The way Gibson threw, he just might get another chance this season to go the distance in a no-hit bid.

“I saw all of his pitches and I think everybody else did too,” Mancini said. “He mixed them really well and kind of kept us off balance and he located, which is the most important thing a pitcher can do.”

Surprisingly, Gibson was disappointed with his performance.

“I don’t normally like walking five in a game,” he said. “It isn’t ideal, but I guess it was OK tonight. Not the kind of outing I’d like to have, but it worked out.”

Gabriel Moya gave up a double to Danny Valencia and a homer to Tim Beckham in the ninth.

Offensively, Minnesota hit three solo home runs off Andrew Cashner (0-1) in his Orioles debut.

Miguel Sano connected in the first inning, Jason Castro went deep leading off the third and Max Kepler made it 4-0 in the fourth with a drive to right field.

Signed as a free agent after spending the 2017 season with Texas, Cashner surrendered five runs, four earned, and six hits in five innings.

The right-hander allowed only 15 home runs in 166 2/3 innings last year and was second in the AL in fewest homers permitted over nine innings (0.89).

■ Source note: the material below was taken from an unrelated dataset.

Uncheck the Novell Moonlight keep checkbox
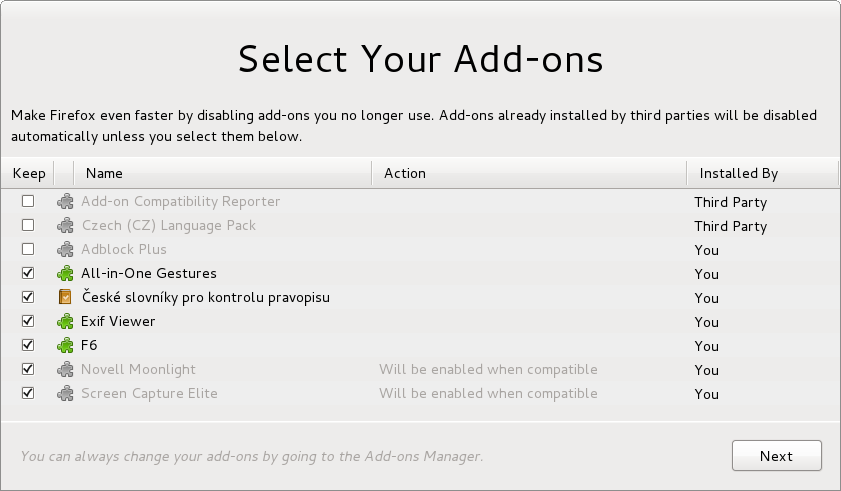This screenshot has width=841, height=491. pyautogui.click(x=28, y=369)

Pitching at Camden Yards, however, leaves little room for error.

“It’s frustrating,” Cashner said. “It’s a small park, but I feel those balls, if they go a couple inches in or a couple inches away, it’s an out.”

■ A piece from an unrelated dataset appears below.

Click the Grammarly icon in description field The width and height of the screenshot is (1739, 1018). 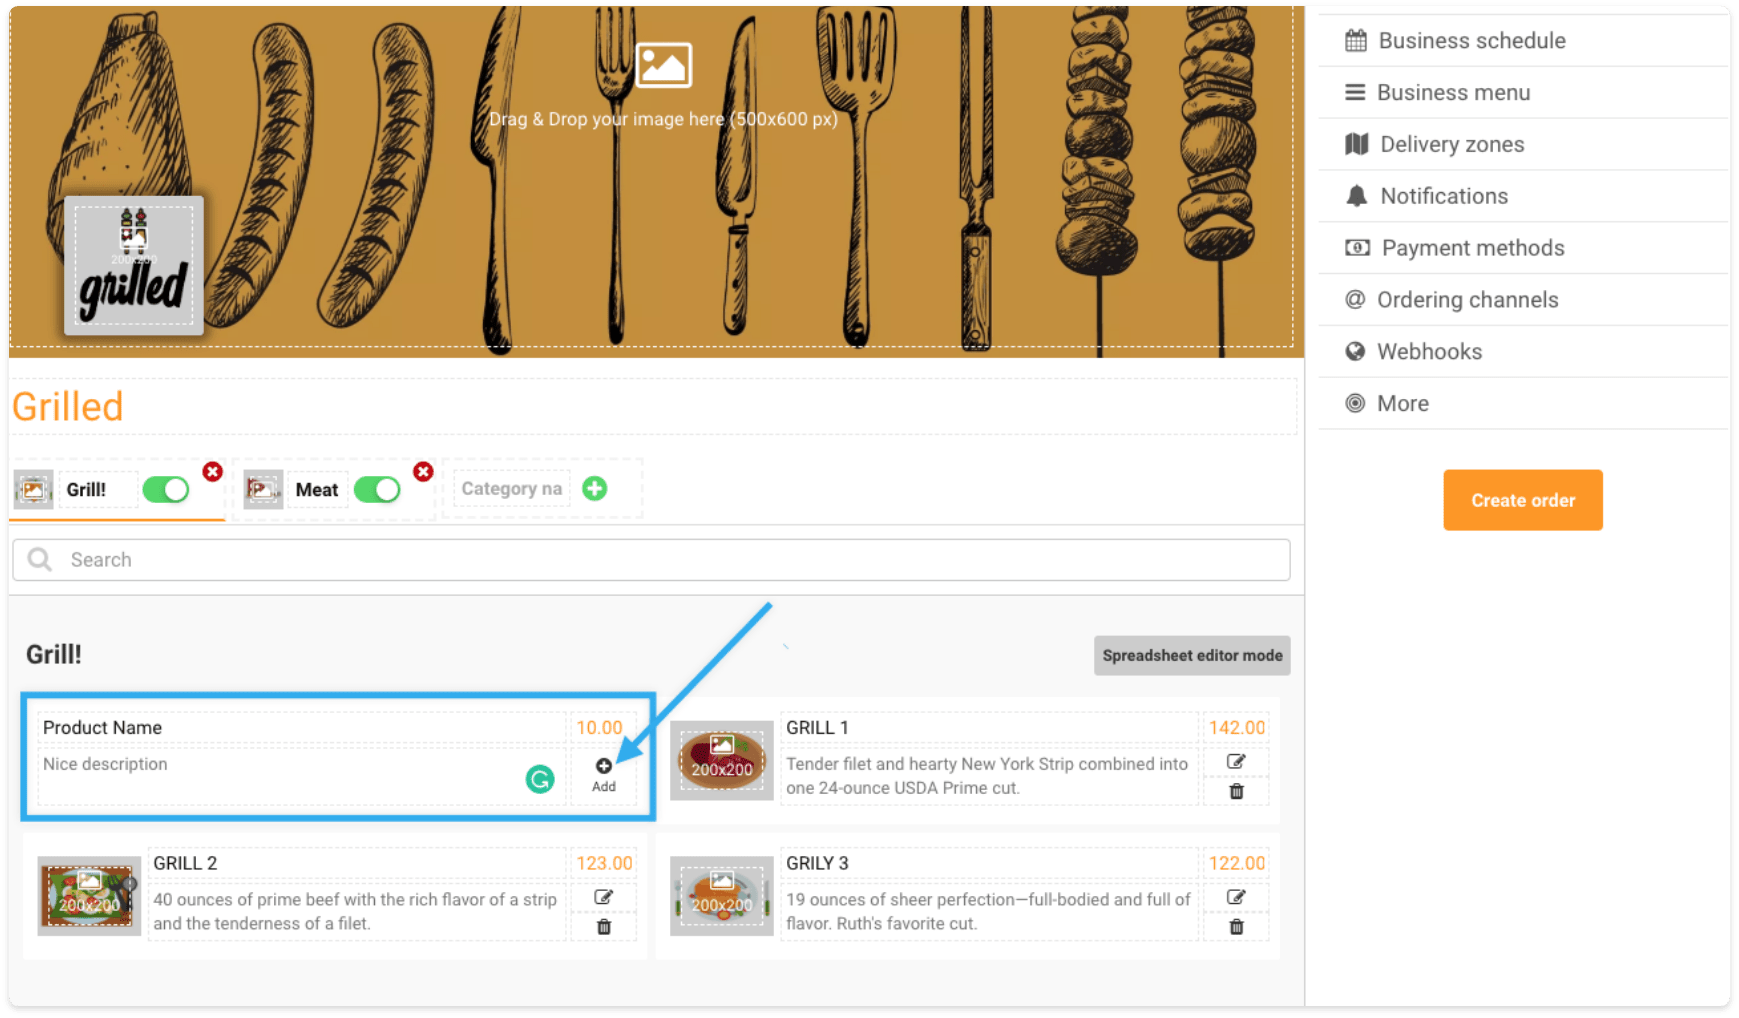540,779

Gibson has won six straight decisions over nine starts since Aug. 17.

After starting the 2017 season 0-4, Gibson was sent to the minors. Since his recall on May 22, he has excelled.

“He made a change in his approach a little bit,” Orioles manager Buck Showalter said. “Some things that he did when he went down last year, and came back, it really helped him in the second half and carried over in the spring.”


Twins: RHP Phil Hughes (left oblique strain) pitched four innings Saturday in a Triple-A spring training game. If he responds well, Hughes will likely pitch for Class A Fort Myers on April 5, manager Paul Molitor said.
Orioles: LHP Zach Britton ran Friday for the first time since undergoing surgery on his right Achilles tendon in December. “I feel good, feel normal,” he said Saturday. … DH Mark Trumbo (quad strain) will take batting practice in Florida on Monday and could appear in a spring training game on April 6. … RHP Alex Cobb threw four innings Friday in extended spring training. His debut with the Orioles will be around mid-April.


Twins: Jose Berrios, who went 14-8 for Minnesota last year, starts in Sunday’s series finale.

Orioles: Notorious slow-starter Kevin Gausman starts for Baltimore. The right-hander is 2/3 with a 5.88 ERA in 15 career appearances before May.